Divorce coach Bridgette Jackson of Equal Exes has seen plenty of women (and men) in Maria’s position and says that while it can be incredibly difficult to dip your toe back into the dating world after a divorce, there are things you can do to put your best foot forward and Maria definitely played it right in many aspects.

Bridgette says Maria and Mark’s approach of taking things slowly played in their favour – those who rush in after the hurt of a divorce, often don’t succeed. As did taking what they learned from their previous relationships and approaching the new partnership mindfully, with plenty of communication.

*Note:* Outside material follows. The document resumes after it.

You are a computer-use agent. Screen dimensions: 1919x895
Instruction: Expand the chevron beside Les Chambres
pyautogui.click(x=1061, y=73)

Bridgette Jackson of Equal Exes

Bridgette says she encourages all her clients to really understand and listen to their new partner and get a good grip on what they believe in and what their values are. She has a list of 50 questions she encourages all new – and not so new! – partners to ask each other. “It’s important to remember that there will be different views on subjects and topics,” she says. “You find out a lot about each other and the 50 questions is a good way of finding out what each other believes in.”

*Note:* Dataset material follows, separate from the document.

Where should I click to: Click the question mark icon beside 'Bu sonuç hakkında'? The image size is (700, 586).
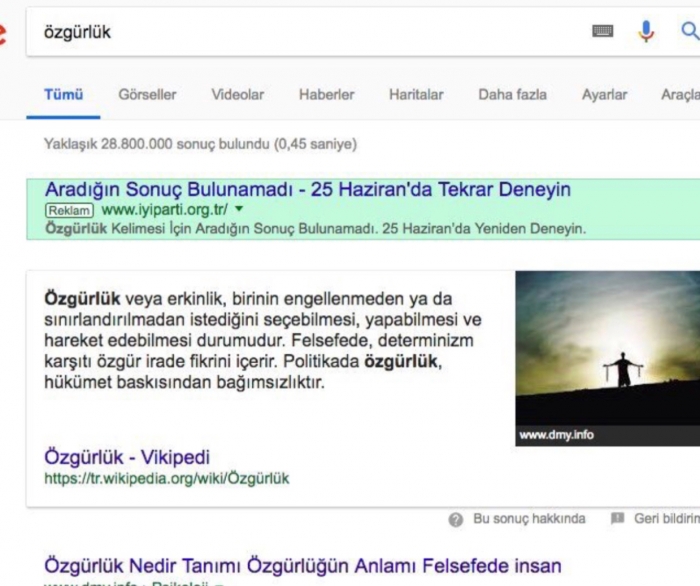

Her 50 questions cover a range of aspects, from asking “what is the best quality you like in people?” to “would you take on the responsibility of taking care of your parents when they retire?” through to “what do you regard as infidelity and how would you deal with it?” and “what is your favourite sexual memory of us so far?”

TIPS FROM THE EXPERT

Bridgette Jackson has more tips for starting a new relationship after a divorce:

  • Do not rush in. 
  • Take what you have learnt from your previous relationship and practice in your new relationship. 
  • Do not settle for less, it is better to be alone than in a relationship than one that is not serving you well.
  • When it comes to future relationships and finances it is a good idea to have an agreement in place such as a Property Sharing Agreement, a Prenup and/or a Contracting Out Agreement.   Talk about the hard stuff and ask yourself, “If we were ever to end our relationship what would it look like for our children and our relationship property?”  It is hard to do, but necessary to be prepared and have a strategy for when emotions are running high. 
  • Learn how to manage your emotions.
  • Practice logical problem solving rather than reacting defensively.
  • Identify your emotional triggers/words and actions – I recommend writing them down when you notice them pop up and develop a strategy to manage your emotions.  This can be with affirmations, role playing, calming statements, whatever you find works for you.  And don’t take the emotional triggers personally.